Montessori or Traditional

Montessori vs Traditional

One Size Doesn’t Fit All

The fundamental difference between Montessori and traditional educational methods can be viewed here: Montessori vs. Mainstream Education. As well, this video gives a helpful overview of the difference between a (properly accredited) Montessori school and other methods, both traditional and progressive..

The Difference in Montessori vs. Traditional Preschool

The difference between Montessori and non-Montessori preschool curricula becomes strikingly clear when the respective classroom environments are compared.

The traditional approach exemplified in schools and preschools has a teacher impart a theme or concept to a group, with everyone learning the same thing simultaneously. Following the revolutionary approach of Montessori into our communities, some traditional preschools began adopting various Montessori-like concepts, but without a firm grounding in the methodology, thus prolonging the child’s development.

Alternately, the Montessori Method begins by asserting that “one size doesn’t fit all.” Each child is uniquely disposed to learn at different rates and through emphasis on different senses. Thus, Montessori customizes its approach to the singular needs of each child and to their corresponding stages of development.

In an AMI-accredited Montessori school, learning is a synthesis of the child’s own exploration and the teacher’s guidance and input. The Montessori Classroom uses specialized materials which progress in complexity as the child advances. Once a lesson is taught, the child is encouraged to freely explore the materials from various angles. Through such handling of the materials, the child comprehends the core functions of each lesson and therein the abstract concepts are eventually absorbed. The materials are designed for self-education, self-correction and boundless creativity.

Defining "Happiness"

It is every parent’s wish for their child to know happiness and success. Although a relative term, the question of how one measures a child’s happiness is an intriguing one. Most parents defer to their child’s self-assessment of happiness. As a rule, happiness for a child stems primarily from instant gratification.
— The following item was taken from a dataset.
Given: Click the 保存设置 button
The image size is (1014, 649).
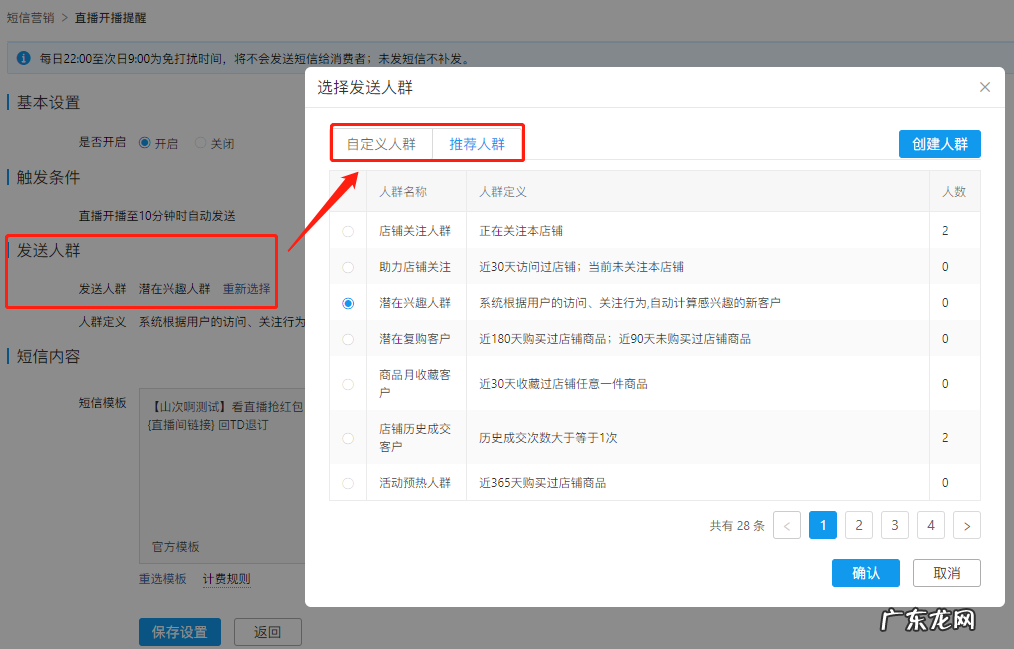Looking at the screenshot, I should pos(179,632).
Joy-filled learning and discovery lie at the heart of Montessori education. While comprehensive Montessori programs, such as those offered at Cedar Park Montessori School and Sapientia Montessori School, are not lacking in the comforts, infrastructure, play-areas and delights of traditional schools, the typical Montessori school is not a Pandora’s Box of distractions. Overly stimulating wall posters, colors and paraphernalia do not factor into the ambiance of a Montessori environment.

We recognize that, while temporarily enjoyable, such hyper-stimulation is not conducive to the learning process and the peaceful, balanced environment that’s so essential to the child’s overall development and well-being.
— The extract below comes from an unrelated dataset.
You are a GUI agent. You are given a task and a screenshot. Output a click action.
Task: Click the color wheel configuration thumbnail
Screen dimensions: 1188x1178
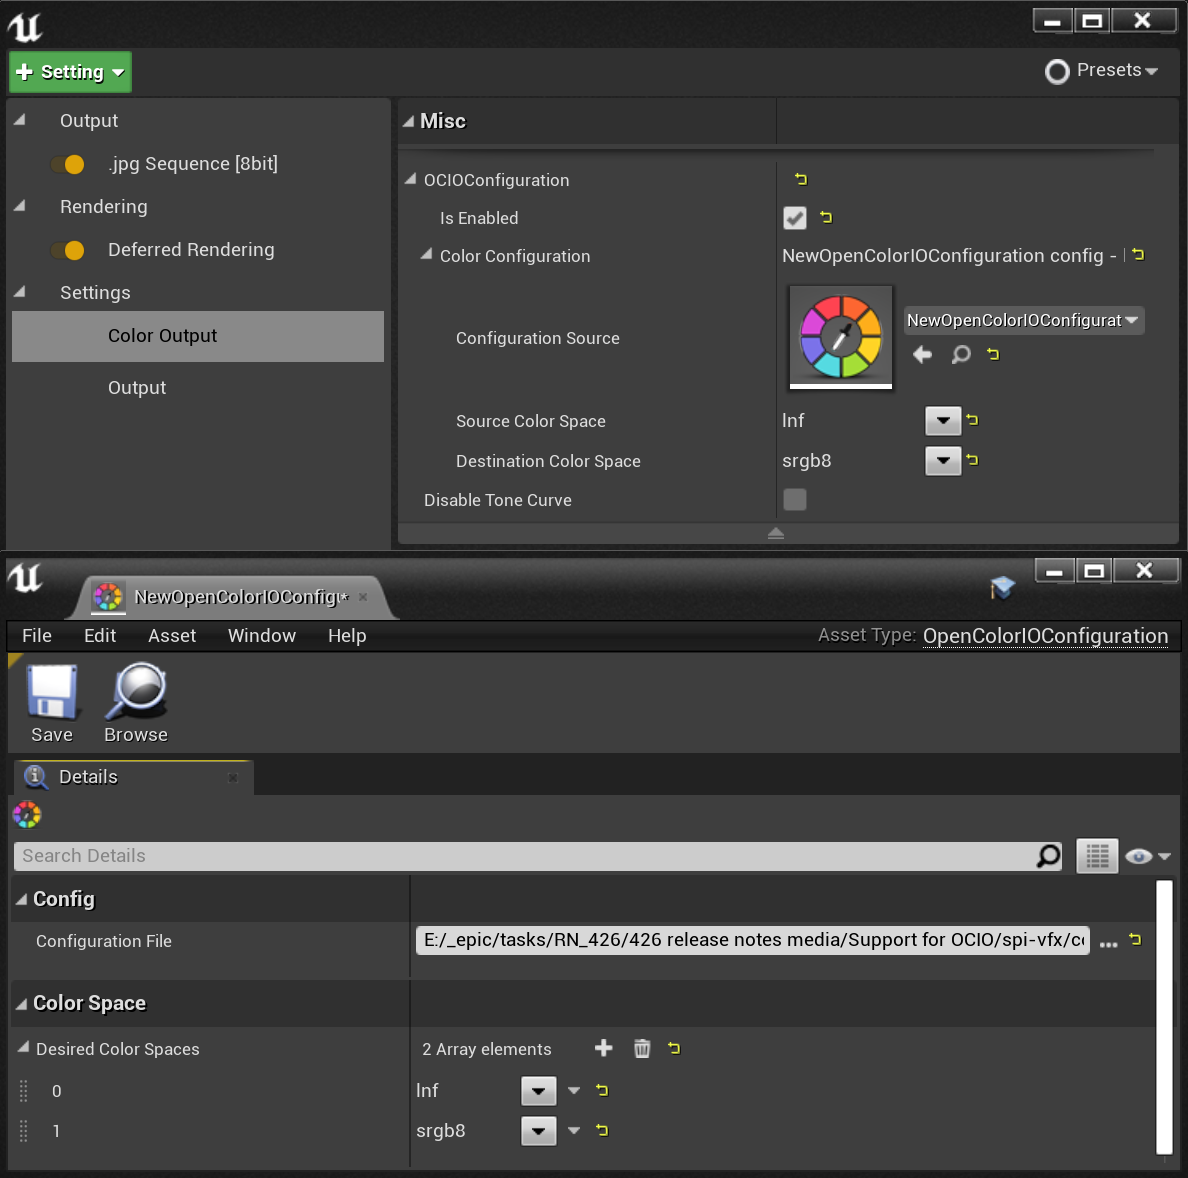pyautogui.click(x=840, y=336)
Regrettably, there is a general lack of awareness that a child’s foremost period of concept-absorption is between the ages of 0 and 5 (the first stage of development) — particularly the first three years. Given that the core foundation of what will become the child’s “worldview” is largely established during this formative period of his/her life, how we want our children to spend those first years is of crucial importance. Is it transient “play” or an enduring joy more geared toward true happiness?

A balanced and peaceful environment constitutes the vision of Montessori. We envision our children thriving now and for the rest of their lives. The Montessori environment is designed to foster the child’s ongoing joy of learning and their natural absorption of knowledge and understanding. Consequently, the fruits of the independence, skills and creativity — and the manifold social interactions they have with their peers — are the freedom to explore and discover who they are in relation to their environment.

Today, parents face a difficult choice. What kind of “happiness” do we seek for our children? Something fleeting — or true life enrichment?